Jim - thanks for your input.  I respect your opinion and comments because they are usually spot on.  The UC100 literature says the device does it's own trajectory planning and execution but my primary reason for going with the PMDX products and ESS is to reduce/eliminate faults associated with the USB equipment.  Jbolt and I had similar electronic equipment with likewise similar USB faults.  He has indicated once changing to the PMDX BoB and ESS he hasn't had any faults.  I wasn't clear on what Boswell meant in his above post and wanted to hear if there are other features and or improvements that I can expect with the new electronics.

Tom S.


----------



## JimDawson (Mar 25, 2017)

TomS said:


> Jim - thanks for your input.  I respect your opinion and comments because they are usually spot on.  The UC100 literature says the device does it's own trajectory planning and execution but my primary reason for going with the PMDX products and ESS is to reduce/eliminate faults associated with the USB equipment.  Jbolt and I had similar electronic equipment with likewise similar USB faults.  He has indicated once changing to the PMDX BoB and ESS he hasn't had any faults.  I wasn't clear on what Boswell meant in his above post and wanted to hear if there are other features and or improvements that I can expect with the new electronics.
> 
> Tom S.




You can't argue with success.


----------



## Boswell (Mar 25, 2017)

I don't have a formal definition of what a high quality motion controller is and I replaced the chinese motion controller that was installed on my Mill with the smoothstepper Ethernet and the PDMX-126 with the PDMX 126.  I my mind, I put these in the "quality" motion controler bucket. My criteria being that they have a good online reputation by users, they have extensive English instructions, the companies that make them are available and have a public presence (accountability).   BTW, I not dispute what Jim says about the definition of a motion controller and the smooth stepper might not be truly a motion controller. but whatever you want to call it, the combination of Mach3 on Windows 10 with the Smoothstepper Ethernet board and the PDMX duo is working very well for me and features that were NOT working with the previous chinese motion controller such as backlash compensation and probe inputs are working. I never had a noticeable problem with accuracy before upgrading or after but I am sure I am not pushing my machine anywhere close to the limits.  Time is something I seem to have plenty of. Knowledge of  CNC and Machining in general is where my learning curve is the steepest.


----------



## TomS (Mar 25, 2017)

Boswell said:


> I don't have a formal definition of what a high quality motion controller is and I replaced the chinese motion controller that was installed on my Mill with the smoothstepper Ethernet and the PDMX-126 with the PDMX 126.  I my mind, I put these in the "quality" motion controler bucket. My criteria being that they have a good online reputation by users, they have extensive English instructions, the companies that make them are available and have a public presence (accountability).   BTW, I not dispute what Jim says about the definition of a motion controller and the smooth stepper might not be truly a motion controller. but whatever you want to call it, the combination of Mach3 on Windows 10 with the Smoothstepper Ethernet board and the PDMX duo is working very well for me and features that were NOT working with the previous chinese motion controller such as backlash compensation and probe inputs are working. I never had a noticeable problem with accuracy before upgrading or after but I am sure I am not pushing my machine anywhere close to the limits.  Time is something I seem to have plenty of. Knowledge of  CNC and Machining in general is where my learning curve is the steepest.

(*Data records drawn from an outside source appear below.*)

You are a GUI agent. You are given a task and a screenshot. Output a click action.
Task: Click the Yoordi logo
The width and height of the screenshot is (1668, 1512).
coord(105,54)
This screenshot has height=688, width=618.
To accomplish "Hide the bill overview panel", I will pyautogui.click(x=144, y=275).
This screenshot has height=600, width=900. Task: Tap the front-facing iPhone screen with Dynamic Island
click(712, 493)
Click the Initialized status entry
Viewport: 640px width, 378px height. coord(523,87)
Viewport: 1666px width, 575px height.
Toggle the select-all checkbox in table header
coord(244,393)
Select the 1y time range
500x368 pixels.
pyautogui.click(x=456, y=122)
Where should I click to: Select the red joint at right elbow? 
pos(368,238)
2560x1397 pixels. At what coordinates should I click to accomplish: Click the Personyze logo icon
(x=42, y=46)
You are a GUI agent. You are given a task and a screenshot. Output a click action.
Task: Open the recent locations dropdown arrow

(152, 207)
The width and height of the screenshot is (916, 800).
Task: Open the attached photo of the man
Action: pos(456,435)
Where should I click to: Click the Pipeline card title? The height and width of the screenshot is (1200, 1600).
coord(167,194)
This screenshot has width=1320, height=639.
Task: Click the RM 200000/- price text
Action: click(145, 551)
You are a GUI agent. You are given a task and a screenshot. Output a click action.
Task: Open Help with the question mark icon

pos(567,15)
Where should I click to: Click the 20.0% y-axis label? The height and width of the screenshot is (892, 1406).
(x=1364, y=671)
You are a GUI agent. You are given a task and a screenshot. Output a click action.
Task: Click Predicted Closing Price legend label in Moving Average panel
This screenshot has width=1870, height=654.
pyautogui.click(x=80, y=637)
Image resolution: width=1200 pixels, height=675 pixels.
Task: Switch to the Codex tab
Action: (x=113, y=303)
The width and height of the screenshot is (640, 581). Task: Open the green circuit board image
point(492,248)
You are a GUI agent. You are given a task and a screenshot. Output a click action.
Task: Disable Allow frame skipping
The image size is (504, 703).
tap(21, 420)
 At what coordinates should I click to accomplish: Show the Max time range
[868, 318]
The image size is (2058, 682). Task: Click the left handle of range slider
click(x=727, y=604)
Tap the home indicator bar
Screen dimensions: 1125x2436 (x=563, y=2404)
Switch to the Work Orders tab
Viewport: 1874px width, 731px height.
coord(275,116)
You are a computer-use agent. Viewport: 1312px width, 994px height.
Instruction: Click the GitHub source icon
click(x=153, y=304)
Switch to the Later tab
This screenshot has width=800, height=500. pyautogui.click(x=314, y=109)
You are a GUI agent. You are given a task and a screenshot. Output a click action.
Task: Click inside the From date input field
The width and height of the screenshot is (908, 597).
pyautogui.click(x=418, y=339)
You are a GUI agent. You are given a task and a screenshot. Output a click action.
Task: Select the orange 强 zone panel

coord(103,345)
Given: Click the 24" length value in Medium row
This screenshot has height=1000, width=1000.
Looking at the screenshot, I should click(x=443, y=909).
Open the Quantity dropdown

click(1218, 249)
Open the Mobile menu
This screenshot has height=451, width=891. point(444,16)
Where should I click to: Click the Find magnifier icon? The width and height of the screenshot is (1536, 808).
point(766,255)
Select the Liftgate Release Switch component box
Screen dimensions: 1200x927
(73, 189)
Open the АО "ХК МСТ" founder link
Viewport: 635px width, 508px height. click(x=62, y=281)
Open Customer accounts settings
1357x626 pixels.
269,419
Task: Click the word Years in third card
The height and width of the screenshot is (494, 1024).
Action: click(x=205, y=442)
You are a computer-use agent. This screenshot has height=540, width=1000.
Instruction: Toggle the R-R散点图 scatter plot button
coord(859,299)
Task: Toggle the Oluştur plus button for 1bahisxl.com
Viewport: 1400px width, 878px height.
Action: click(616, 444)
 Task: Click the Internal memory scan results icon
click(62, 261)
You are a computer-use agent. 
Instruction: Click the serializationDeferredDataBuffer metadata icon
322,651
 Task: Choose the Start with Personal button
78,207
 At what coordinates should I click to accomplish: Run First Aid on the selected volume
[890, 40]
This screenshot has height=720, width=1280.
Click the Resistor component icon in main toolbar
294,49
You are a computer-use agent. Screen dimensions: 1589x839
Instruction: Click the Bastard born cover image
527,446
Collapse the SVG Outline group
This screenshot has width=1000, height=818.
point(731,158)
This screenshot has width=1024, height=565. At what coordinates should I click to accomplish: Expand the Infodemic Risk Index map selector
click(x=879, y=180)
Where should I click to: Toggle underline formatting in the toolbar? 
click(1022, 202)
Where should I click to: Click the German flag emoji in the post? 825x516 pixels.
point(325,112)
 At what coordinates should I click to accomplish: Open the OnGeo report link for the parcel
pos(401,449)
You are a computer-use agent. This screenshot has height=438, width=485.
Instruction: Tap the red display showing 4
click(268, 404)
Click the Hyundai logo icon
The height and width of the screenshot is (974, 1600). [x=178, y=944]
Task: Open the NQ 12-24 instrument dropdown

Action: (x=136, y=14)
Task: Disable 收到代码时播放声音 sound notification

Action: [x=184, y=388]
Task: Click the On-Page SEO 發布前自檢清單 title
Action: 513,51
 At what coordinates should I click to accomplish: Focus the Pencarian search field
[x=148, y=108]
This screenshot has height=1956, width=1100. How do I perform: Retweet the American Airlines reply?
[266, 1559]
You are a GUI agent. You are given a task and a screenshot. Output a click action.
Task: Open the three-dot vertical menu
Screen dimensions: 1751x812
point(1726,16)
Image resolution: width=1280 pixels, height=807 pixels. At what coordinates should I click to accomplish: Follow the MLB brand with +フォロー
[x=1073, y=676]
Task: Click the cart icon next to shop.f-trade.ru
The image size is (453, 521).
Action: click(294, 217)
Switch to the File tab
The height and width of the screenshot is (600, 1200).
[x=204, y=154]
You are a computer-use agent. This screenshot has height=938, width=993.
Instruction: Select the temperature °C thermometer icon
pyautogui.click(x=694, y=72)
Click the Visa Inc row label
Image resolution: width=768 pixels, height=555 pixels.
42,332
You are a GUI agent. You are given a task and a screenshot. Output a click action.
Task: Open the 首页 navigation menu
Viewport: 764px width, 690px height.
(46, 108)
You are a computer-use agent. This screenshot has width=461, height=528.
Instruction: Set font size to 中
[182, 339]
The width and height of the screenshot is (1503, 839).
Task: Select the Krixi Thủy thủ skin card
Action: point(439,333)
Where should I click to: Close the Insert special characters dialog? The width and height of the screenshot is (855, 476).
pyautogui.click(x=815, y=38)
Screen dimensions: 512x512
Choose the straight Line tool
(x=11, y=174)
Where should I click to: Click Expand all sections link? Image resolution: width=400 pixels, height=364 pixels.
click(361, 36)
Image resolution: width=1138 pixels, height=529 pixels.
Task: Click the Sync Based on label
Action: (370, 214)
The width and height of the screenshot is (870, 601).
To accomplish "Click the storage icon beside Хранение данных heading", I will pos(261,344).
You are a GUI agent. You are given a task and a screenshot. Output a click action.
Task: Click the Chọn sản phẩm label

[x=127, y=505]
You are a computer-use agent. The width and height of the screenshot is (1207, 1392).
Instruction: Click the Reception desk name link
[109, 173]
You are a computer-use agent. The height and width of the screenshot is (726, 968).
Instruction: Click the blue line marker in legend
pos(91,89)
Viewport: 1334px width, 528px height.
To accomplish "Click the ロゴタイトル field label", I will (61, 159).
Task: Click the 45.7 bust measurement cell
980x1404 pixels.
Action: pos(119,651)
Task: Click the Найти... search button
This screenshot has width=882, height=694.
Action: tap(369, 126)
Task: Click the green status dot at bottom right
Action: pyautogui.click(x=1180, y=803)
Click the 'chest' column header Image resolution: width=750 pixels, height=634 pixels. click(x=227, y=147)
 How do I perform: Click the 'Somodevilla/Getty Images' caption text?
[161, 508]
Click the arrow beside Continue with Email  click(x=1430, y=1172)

Thanks for clarifying this for me.  I've been chasing backlash issues for quite some time and made some mechanical corrections.  No matter what I do I still have some backlash.  I was hoping that it may be electronic based.  Tried backlash compensation and it didn't work well with my current BoB.  Maybe the PMDX board will cure this ailment like it did for you.

Tom S.


----------



## strantor (Apr 5, 2017)

I've had very little time to play with the new mill. I do some research on my bathroom breaks, a few times I got to fire it up for a few minutes in the evening. Haven't gotten around to cutting anything with it. Figured out how to run the programs that are already in it, but not how to write my own... I'll figure it out some day soon.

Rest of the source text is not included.